* **Passage to read**
The model used in this study is known as N-gram analysis, which is a subclass of UML. This analysis type relies on tokenization of a string of data, which is a method of breaking down a long string of data into manageable chunks, which can then be analyzed by the unsupervised learning model. By tokenizing the antigen epitope sequences, the unsupervised learning model can then conduct statistical analysis of the dataset as a whole, and determine any emergent patterns and trends over thousands of instances. In the context of UML, a single data point in a dataset is referred to as an instance, and the variables which distinguish various instances from each other are called attributes.

This study primarily focused on unsupervised analysis of positive binding epitopes. Future work is to include analysis of negative binding, and using the combination of both to construct a supervised model capable of predicting HLA-binding of a novel sequence.

  1. Results

The first stage of analysis focused on observing the generic HLA-MHC-II binding epitope dataset. This dataset underwent unsupervised N-gram analysis to determine the most common N-grams for generic HLA epitopes. Values of N between 1 and 8 were analyzed. From this analysis, a vocabulary graph can be constructed, as depicted in Figure 2. As can be observed from this graph, lower values of N result in a vocabulary plateau. This makes sense, because due to the method of tokenization, there are a limited number of novel tokens which could possibly exist – for example, since there are 20 possible amino acids, there are only 20 possible 1-grams, and 400 possible 2-grams, and so on. As values of N get higher, the plateauing behavior is seen less prominently, which indicates the dataset is not diverse enough to encompass the full scope of possible 8-grams, for example (20^8 possible tokens).

* **Source material**
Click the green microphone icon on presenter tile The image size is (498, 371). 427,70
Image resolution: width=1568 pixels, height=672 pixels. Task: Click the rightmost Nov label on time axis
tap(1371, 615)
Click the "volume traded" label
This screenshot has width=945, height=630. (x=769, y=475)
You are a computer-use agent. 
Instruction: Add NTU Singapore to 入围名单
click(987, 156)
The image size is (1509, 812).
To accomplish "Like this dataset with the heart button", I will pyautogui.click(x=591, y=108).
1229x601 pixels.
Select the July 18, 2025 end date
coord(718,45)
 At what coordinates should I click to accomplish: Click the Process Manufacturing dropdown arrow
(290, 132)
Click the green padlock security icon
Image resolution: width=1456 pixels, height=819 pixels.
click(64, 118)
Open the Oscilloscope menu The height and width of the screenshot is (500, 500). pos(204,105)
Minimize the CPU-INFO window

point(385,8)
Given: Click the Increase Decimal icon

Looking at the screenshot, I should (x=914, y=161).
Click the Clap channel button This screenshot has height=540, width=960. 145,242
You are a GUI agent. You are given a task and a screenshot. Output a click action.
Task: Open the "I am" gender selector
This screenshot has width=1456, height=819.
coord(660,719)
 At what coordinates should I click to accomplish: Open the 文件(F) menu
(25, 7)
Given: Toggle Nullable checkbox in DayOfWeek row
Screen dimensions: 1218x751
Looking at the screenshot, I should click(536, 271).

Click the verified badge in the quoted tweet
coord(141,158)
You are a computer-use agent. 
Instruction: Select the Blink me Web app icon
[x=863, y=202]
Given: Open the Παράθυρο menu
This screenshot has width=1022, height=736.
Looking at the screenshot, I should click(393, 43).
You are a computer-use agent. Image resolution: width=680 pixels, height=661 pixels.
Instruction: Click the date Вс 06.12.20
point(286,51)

* **Exercise 1**
According to the text on N-gram analysis of HLA epitopes, what is a single data point in a dataset called in the context of UML?
* **Exercise 2**
Continue the text on N-gram analysis of HLA epitopes, starting after its last sentence.

* **Expected answer 1**
An instance.

* **Expected answer 2**
Based on Figure 2, N-grams of N = [1,4] result in a saturated vocabulary. Based on this it can be assumed that the sample size over that range of N is of adequate size for analysis of the dataset at that value of N. For larger values of N, the vocabulary does not reach a saturation plateau before termination of analysis, and therefore it is more likely that novel instances will appear. In light of this, the most significant N-gram sequence predictions of epitope binding will likely come from the range of N = [1,4].

After analysis of the generic HLA-binding epitope dataset, the set was split into disparate subtypes of HLA, which included HLA-DQ, HLA-DR, and HLA-DP. Each of these sets was subsequently analyzed to determine the most likely N-Grams in each set, with values of N = [1,8]. As seen in Figure 3, both HLA-DR and -DP exhibit similar populations of unigrams (1-grams) as the generalized HLA dataset, with the four acids L, A, K and E appearing in the top six most common acids for each subtype. However, HLA-DQ exhibits a drastically different breakdown of common amino acids, with the top six most common acids being A, E, G, S, P and V. This would seem to imply different properties are necessary to bind with HLA-DQ than with other HLA types.

Additional analysis on larger values of N-gram tokens are ongoing for each of these datasets, but from a preliminary standpoint there seem to be certain tokens which appear a statistically significant amount more than random chance would dictate.

  1. Conclusions and Future Work

The most common amino acids in molecules which bind to HLA receptors in general are L, A, K, and E, and it is evident certain types of amino acid are favored for HLA-binding over others. This is an important first step towards allowing the initial stage of MHC-II-targeting drug design to be performed in-silico rather than in-vitro, which could save time and money.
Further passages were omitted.